If your request is approved, then your app will be granted the SYSTEM_ALERT_WINDOW permission automatically at the time of installing the app from Google Play and will become a “popular” app. Usually, there’s little chance you’ll be approved for this request, so you will have to stick to asking permission from users manually.

But there’s also another thing Google said in that particular “popular apps” comment in the Issue Tracker. It’s “until we have an alternative APIs in the platform for these apps to migrate”. So, Google is already working on an alternative API.

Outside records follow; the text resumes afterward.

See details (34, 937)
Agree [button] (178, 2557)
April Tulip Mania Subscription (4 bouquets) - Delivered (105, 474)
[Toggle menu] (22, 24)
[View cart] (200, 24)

So, after 3 years in April 2019, Google finally introduced Chat Bubbles in Android 10 Beta 2 as the alternative API for the SYSTEM_ALERT_WINDOW permission. With the Chat Bubbles API, the SYSTEM_ALERT_WINDOW permission is on the road to getting deprecated and may be removed from the Android platform. Developers were very excited and different articles started popping up to experiment with the Bubbles feature.

But when Google announced the final APIs for Android 10 in Beta 4, developers realized that the Chat Bubbles feature was not going to be launched in Android 10. Rather, it’s now a developer-only feature. If users want to use the Chat Bubbles in their Android 10 phone, then they  will have to manually enable this feature from the Developer Options in the Android system, and its not a simple process for the users. The Chat Bubbles feature was intended for only developers to experiment and provide feedback to Google, so that they can improve its API and functionality.

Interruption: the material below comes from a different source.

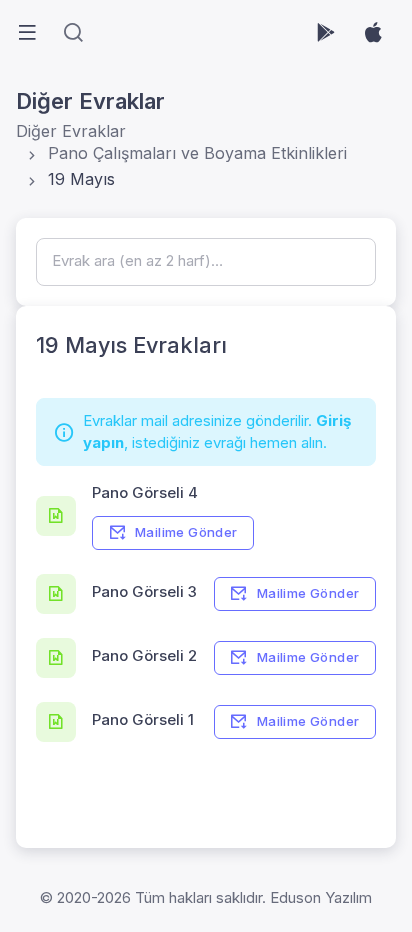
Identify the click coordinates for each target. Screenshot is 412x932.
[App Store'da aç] (373, 32)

A few weeks ago, Android 11 Preview 2 was launched. It brings a whole lot of new and improved features but chat bubbles are still in developer only mode. There’s a very high possibility that chat bubbles will launch for users in Android 11. This was supposed to be announced and confirmed at Google’s annual conference IO 2020 but unfortunately due to the COVID-19 pandemic, Google IO 2020 has been completely cancelled.

Usually, every new release of Android gets stable launches on partner devices during Q3 of the year. So, Android 11 is supposed to be launched in or after September 2020, initially for Pixel devices probably. Whether it includes Chat Bubbles or not will be confirmed with those stable devices. Until then, the use or maybe abuse of SYSTEM_ALERT_WINDOW will probably be happening for the chat heads or bubbles in Android apps. And that’s a wrap.